[YOUR TASK]: Could you return every line of the records below that contains the word "computer"?

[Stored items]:
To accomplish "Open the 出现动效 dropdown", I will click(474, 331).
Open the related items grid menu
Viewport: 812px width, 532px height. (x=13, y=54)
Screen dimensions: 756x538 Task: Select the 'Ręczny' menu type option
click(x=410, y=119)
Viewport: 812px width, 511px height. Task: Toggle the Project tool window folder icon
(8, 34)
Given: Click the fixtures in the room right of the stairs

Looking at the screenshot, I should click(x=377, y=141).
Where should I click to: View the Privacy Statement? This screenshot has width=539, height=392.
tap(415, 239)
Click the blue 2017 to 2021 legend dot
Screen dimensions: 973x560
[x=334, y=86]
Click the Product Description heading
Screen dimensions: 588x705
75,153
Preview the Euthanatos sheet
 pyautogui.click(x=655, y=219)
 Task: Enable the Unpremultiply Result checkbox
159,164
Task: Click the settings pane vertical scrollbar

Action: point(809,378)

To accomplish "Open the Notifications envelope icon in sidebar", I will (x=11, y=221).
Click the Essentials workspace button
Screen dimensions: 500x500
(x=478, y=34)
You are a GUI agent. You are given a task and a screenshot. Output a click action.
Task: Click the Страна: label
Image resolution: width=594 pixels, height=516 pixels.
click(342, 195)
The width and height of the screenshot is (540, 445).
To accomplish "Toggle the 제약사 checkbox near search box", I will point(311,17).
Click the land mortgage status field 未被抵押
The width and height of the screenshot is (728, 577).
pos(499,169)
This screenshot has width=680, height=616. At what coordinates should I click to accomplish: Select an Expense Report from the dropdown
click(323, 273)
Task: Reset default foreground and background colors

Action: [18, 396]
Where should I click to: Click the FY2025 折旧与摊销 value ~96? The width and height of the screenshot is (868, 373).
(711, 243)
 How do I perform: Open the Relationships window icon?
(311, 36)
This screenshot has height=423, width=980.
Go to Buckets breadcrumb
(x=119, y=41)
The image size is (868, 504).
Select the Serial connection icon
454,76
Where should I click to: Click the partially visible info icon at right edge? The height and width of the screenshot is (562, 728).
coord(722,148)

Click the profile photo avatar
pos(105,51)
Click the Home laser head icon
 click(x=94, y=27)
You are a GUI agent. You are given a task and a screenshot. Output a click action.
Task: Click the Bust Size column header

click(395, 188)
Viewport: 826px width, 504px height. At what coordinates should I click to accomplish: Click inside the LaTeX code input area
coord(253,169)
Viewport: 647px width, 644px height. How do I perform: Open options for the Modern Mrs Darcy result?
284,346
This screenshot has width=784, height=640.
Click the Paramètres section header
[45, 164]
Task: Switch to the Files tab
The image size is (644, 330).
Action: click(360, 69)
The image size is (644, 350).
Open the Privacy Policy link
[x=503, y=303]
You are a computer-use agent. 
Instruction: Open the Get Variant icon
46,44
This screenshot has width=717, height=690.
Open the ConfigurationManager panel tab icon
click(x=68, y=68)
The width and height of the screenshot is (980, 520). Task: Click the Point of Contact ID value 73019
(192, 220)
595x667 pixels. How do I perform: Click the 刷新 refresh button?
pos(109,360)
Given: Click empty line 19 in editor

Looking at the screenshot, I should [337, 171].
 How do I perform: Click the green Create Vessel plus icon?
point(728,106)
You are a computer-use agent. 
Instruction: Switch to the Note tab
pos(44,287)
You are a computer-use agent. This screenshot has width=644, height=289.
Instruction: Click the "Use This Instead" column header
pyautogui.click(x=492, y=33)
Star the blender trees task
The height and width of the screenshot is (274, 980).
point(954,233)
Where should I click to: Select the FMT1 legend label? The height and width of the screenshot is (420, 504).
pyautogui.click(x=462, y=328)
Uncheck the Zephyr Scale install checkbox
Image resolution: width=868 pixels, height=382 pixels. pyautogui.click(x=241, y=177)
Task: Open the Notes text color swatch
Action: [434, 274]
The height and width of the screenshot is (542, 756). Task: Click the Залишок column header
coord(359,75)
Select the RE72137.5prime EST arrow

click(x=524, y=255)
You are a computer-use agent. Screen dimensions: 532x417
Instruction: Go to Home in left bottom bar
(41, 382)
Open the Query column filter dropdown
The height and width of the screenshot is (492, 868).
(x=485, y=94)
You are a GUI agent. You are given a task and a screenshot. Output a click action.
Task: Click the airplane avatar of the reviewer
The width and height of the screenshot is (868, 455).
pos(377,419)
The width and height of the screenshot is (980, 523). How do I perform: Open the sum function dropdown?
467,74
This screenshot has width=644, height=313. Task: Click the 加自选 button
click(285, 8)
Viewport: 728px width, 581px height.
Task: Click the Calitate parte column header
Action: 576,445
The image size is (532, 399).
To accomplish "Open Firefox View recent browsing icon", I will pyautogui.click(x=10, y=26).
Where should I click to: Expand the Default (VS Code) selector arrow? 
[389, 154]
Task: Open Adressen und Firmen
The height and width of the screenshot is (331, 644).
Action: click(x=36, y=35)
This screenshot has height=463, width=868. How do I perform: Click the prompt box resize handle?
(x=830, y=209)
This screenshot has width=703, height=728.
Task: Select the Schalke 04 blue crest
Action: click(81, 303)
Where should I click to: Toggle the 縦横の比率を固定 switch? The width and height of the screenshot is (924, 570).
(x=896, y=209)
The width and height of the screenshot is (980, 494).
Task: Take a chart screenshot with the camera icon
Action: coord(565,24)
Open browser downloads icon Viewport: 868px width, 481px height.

[ANSWER SECTION]:
You are a computer-use agent. 
You are a computer-use agent. 
You are a computer-use agent. This screenshot has width=644, height=289.
You are a computer-use agent. Screen dimensions: 532x417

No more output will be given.